No. An SSD feeds data to your system, but it does not render frames. That is the GPU's job. Gen5 drives load levels and textures a touch faster than Gen4 in some cases, but they add zero frames per second once you are in the game. If frame rate is your goal, spend on the GPU, not the drive.
How much faster do games actually load on a Gen5 SSD versus Gen4?
In real loading screens, the difference is usually under one to two seconds, and often small enough that you would need a stopwatch to catch it. Games are bottlenecked by asset decompression and CPU work, not raw drive bandwidth, so doubling sequential speed barely moves the clock once you are already on a fast Gen4 drive.
Is DirectStorage worth getting a PCIe 5.0 SSD for in 2026?
Not yet for most people. DirectStorage 1.4 arrived in 2026 and the technology is promising, but only a handful of games use GPU decompression today, and the AMD and NVIDIA driver tuning to make the most of it lands later in the year. A quality Gen4 drive runs DirectStorage titles fine. Buy Gen5 for it only if you are deliberately future-proofing a long-horizon build.
Do PCIe 5.0 SSDs really need a heatsink?
Most do. Gen5 drives can draw over 10W under load and run hot enough to throttle without cooling, which erases the speed you paid for. Many motherboards now ship with an M.2 heatsink that handles this, so check your board first. If it does not have one, buy the heatsink version of the drive or add an aftermarket cooler. Gen4 drives rarely need this.

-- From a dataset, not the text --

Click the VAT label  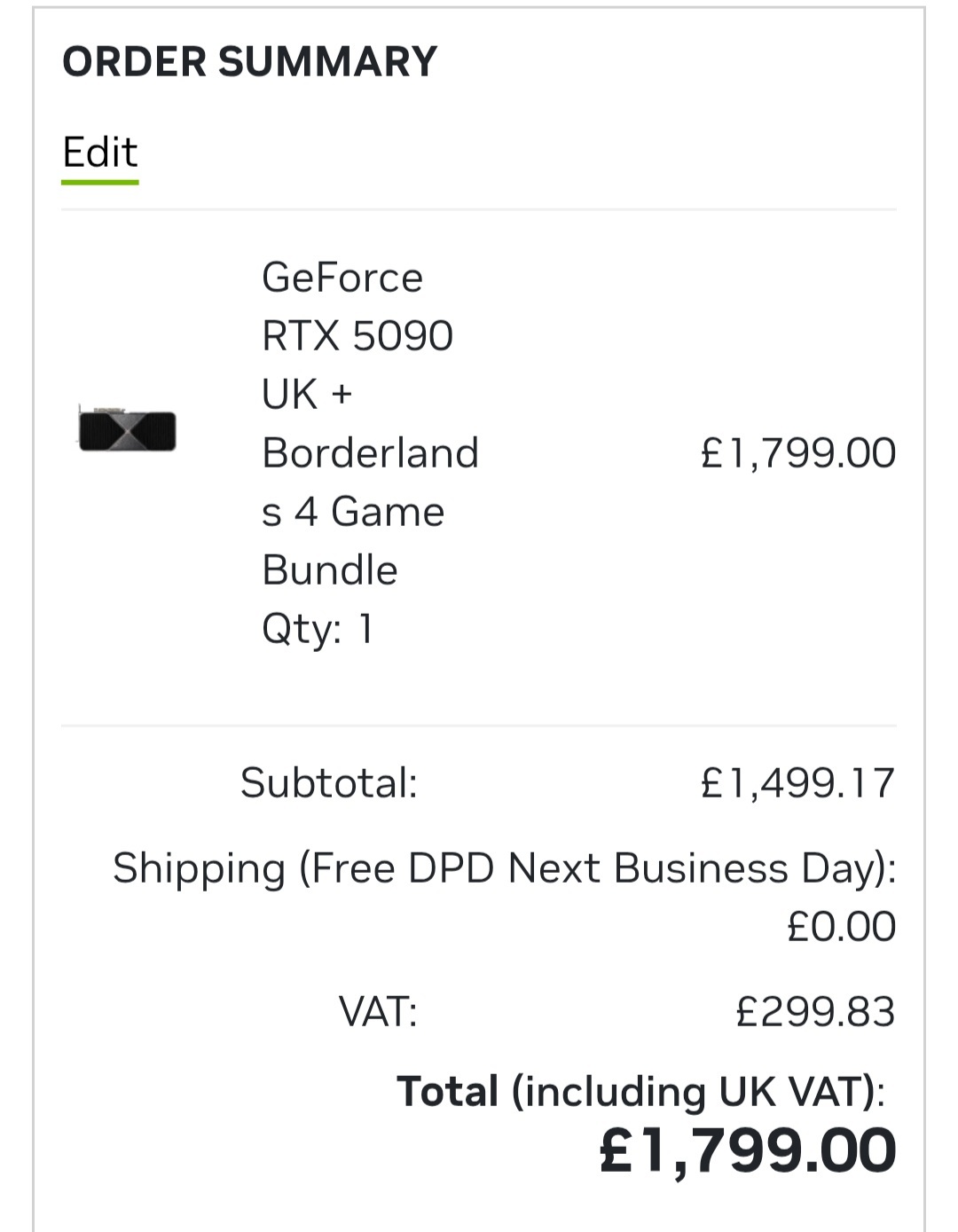(378, 1012)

Can a Gen5 SSD slow down my GPU?
On some motherboards, yes, indirectly. The primary M.2 slot can share PCIe lanes with the graphics card slot, so populating it with a drive can drop the GPU from full bandwidth. The performance hit is usually small, but it is worth checking your board's manual before installing a Gen5 drive in that slot.
What size SSD should I get for gaming in 2026?
Get 2TB at minimum. Modern games routinely run well over 100GB each, and a single 1TB drive fills up fast, leaving you in uninstall-and-reinstall purgatory. A 2TB Gen4 drive is the sweet spot for a gaming build. If you keep a large library, step up to 4TB rather than reaching for Gen5 speed you will not use.